ORGANIZED HOMESTEADS AND HOUSEHOLDS.[1]

By WILLIAM F. CHANNING, M. D.

THE problem of homes for the people is not a simple one. The question is not merely how to house single families at the least cost. No solution of the problem can be worse than the solitary farm-house in a thinly-settled country. The real question is, how to reconcile the autonomy of the individual and family with the economies and productive forces of modern society. The solitary farm-house is a pioneer in the wilderness, and good for that. But the first generation born in it, or as soon as civilization has spread far enough to take it in, fly from it as if it were a pest-house. In the older States our population is rushing into the towns, not because the earth has grown barren, or because our town-life is natural or beautiful, but because modern civilization attracts and marshals mankind to coöperative work, and the universal instinct revolts against anti-social methods and solutions. More farmers and farmers' wives, in proportion to the population, are insane, than any other industrial or professional class in America; and this, notwithstanding all the healthful influences of Nature in the country, and the miasm, filth, and imprisonment, of the towns.

The first step toward social order is to secure the independent existence of the individual or family in a home which, like the traditional English house, shall be a castle inviolable and safe from all intrusion. One of the chief conditions of such independence is that the home shall be owned by the individual or family, not rented. On this account it introduces the wildest confusion into the present discussion to compare the working-men's houses in Philadelphia, owned by themselves, with hired tenements. We are brought, however, at once to a legitimate though limited ground of preference for the Philadelphia plan of purchasing a homestead, over the common method of living in rented houses, or in hired rooms in a tenement-house.

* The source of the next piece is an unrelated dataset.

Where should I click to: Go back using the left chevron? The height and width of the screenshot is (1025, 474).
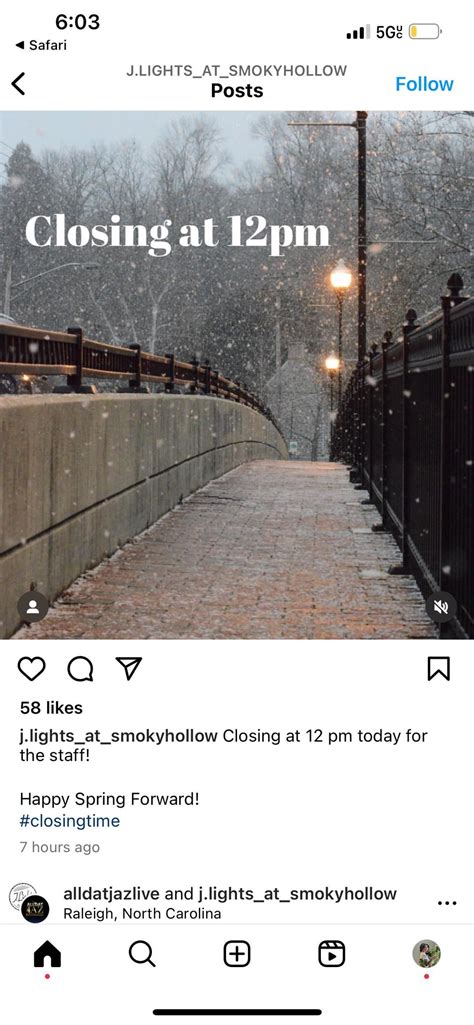coord(18,84)
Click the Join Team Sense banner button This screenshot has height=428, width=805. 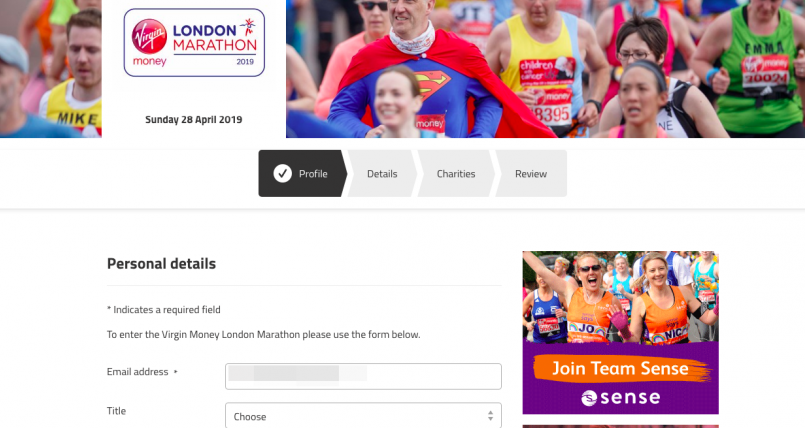[621, 368]
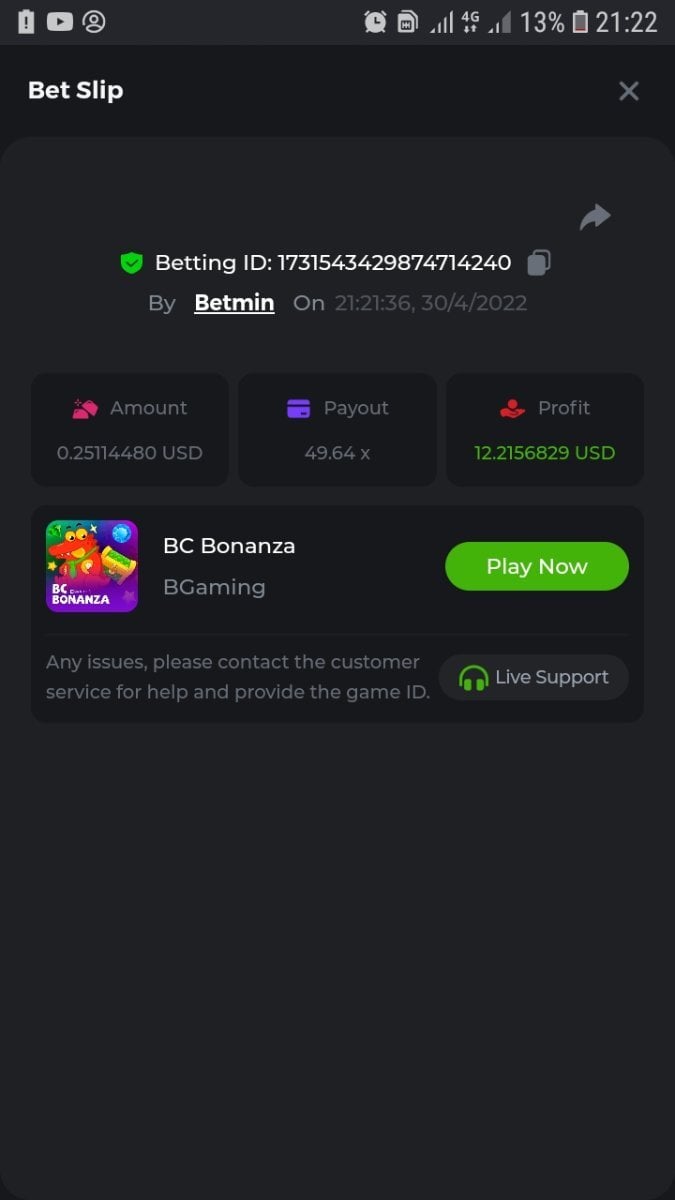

But this is only half of the question. The wastefulness of building a separate house for each family, even with the cheapest appliances, and of carrying on the household afterward, will be, always sufficient to make the difference between comfort and pauperism for the masses. In other words, which will bear repetition, the separate house does not, cannot avail itself of the social economies and productive forces which are the means of modern civilization. Two great departments of human industry, Agriculture, already alluded to, and the Household, remain in the hand-loom state of development.

What is needed in agriculture to charm the population back to

  1. A paper read before the American Social Science Association at Philadelphia, June 1, 1876.